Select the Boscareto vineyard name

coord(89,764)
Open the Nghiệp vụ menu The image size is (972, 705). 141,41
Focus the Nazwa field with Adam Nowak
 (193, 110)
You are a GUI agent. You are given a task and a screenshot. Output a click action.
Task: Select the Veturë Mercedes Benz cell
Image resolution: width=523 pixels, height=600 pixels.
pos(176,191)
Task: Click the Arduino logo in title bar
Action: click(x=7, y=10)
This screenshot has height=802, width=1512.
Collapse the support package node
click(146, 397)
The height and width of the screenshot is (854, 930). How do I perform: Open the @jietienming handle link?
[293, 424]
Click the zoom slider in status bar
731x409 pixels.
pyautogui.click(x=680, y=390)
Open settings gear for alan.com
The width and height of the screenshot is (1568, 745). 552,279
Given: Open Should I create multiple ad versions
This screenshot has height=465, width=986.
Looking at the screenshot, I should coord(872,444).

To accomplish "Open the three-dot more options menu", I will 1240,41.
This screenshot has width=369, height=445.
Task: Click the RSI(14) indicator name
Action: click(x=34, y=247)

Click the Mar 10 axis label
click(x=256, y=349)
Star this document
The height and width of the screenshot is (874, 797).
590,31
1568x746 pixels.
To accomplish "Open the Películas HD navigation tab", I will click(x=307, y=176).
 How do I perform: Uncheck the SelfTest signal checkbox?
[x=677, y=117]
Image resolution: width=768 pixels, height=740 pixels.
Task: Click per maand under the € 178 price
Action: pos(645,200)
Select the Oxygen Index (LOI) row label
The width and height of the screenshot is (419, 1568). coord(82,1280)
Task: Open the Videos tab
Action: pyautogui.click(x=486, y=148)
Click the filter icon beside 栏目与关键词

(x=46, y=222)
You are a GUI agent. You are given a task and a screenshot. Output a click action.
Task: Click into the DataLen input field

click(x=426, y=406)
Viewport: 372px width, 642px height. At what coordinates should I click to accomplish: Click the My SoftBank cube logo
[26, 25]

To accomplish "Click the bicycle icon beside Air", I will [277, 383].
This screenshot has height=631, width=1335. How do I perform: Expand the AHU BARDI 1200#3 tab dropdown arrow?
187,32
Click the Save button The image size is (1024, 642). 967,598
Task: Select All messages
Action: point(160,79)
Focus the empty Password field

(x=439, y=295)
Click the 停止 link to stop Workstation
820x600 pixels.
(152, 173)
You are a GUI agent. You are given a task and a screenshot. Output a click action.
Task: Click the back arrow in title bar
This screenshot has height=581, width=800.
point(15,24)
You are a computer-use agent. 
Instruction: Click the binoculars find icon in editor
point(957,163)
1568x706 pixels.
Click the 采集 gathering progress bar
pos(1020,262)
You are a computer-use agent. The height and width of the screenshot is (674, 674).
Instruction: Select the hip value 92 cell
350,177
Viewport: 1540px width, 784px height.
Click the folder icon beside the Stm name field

- **YOUR OBJECTIVE**:
From the first line to the last, output the records word for word.

- **WRITTEN REPLY**:
Select the Boscareto vineyard name

coord(89,764)
Open the Nghiệp vụ menu The image size is (972, 705). 141,41
Focus the Nazwa field with Adam Nowak
 (193, 110)
You are a GUI agent. You are given a task and a screenshot. Output a click action.
Task: Select the Veturë Mercedes Benz cell
Image resolution: width=523 pixels, height=600 pixels.
pos(176,191)
Task: Click the Arduino logo in title bar
Action: click(x=7, y=10)
This screenshot has height=802, width=1512.
Collapse the support package node
click(146, 397)
The height and width of the screenshot is (854, 930). How do I perform: Open the @jietienming handle link?
[293, 424]
Click the zoom slider in status bar
731x409 pixels.
pyautogui.click(x=680, y=390)
Open settings gear for alan.com
The width and height of the screenshot is (1568, 745). 552,279
Given: Open Should I create multiple ad versions
This screenshot has height=465, width=986.
Looking at the screenshot, I should coord(872,444).

To accomplish "Open the three-dot more options menu", I will 1240,41.
This screenshot has width=369, height=445.
Task: Click the RSI(14) indicator name
Action: click(x=34, y=247)

Click the Mar 10 axis label
click(x=256, y=349)
Star this document
The height and width of the screenshot is (874, 797).
590,31
1568x746 pixels.
To accomplish "Open the Películas HD navigation tab", I will click(x=307, y=176).
 How do I perform: Uncheck the SelfTest signal checkbox?
[x=677, y=117]
Image resolution: width=768 pixels, height=740 pixels.
Task: Click per maand under the € 178 price
Action: pos(645,200)
Select the Oxygen Index (LOI) row label
The width and height of the screenshot is (419, 1568). coord(82,1280)
Task: Open the Videos tab
Action: pyautogui.click(x=486, y=148)
Click the filter icon beside 栏目与关键词

(x=46, y=222)
You are a GUI agent. You are given a task and a screenshot. Output a click action.
Task: Click into the DataLen input field

click(x=426, y=406)
Viewport: 372px width, 642px height. At what coordinates should I click to accomplish: Click the My SoftBank cube logo
[26, 25]

To accomplish "Click the bicycle icon beside Air", I will [277, 383].
This screenshot has height=631, width=1335. How do I perform: Expand the AHU BARDI 1200#3 tab dropdown arrow?
187,32
Click the Save button The image size is (1024, 642). 967,598
Task: Select All messages
Action: point(160,79)
Focus the empty Password field

(x=439, y=295)
Click the 停止 link to stop Workstation
820x600 pixels.
(152, 173)
You are a GUI agent. You are given a task and a screenshot. Output a click action.
Task: Click the back arrow in title bar
This screenshot has height=581, width=800.
point(15,24)
You are a computer-use agent. 
Instruction: Click the binoculars find icon in editor
point(957,163)
1568x706 pixels.
Click the 采集 gathering progress bar
pos(1020,262)
You are a computer-use agent. The height and width of the screenshot is (674, 674).
Instruction: Select the hip value 92 cell
350,177
Viewport: 1540px width, 784px height.
Click the folder icon beside the Stm name field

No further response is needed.